--- Data for review ---
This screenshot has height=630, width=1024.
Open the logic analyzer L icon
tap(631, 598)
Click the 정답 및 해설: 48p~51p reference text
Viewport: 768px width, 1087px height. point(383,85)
---
Write every record out again exactly.

This screenshot has height=630, width=1024.
Open the logic analyzer L icon
tap(631, 598)
Click the 정답 및 해설: 48p~51p reference text
Viewport: 768px width, 1087px height. point(383,85)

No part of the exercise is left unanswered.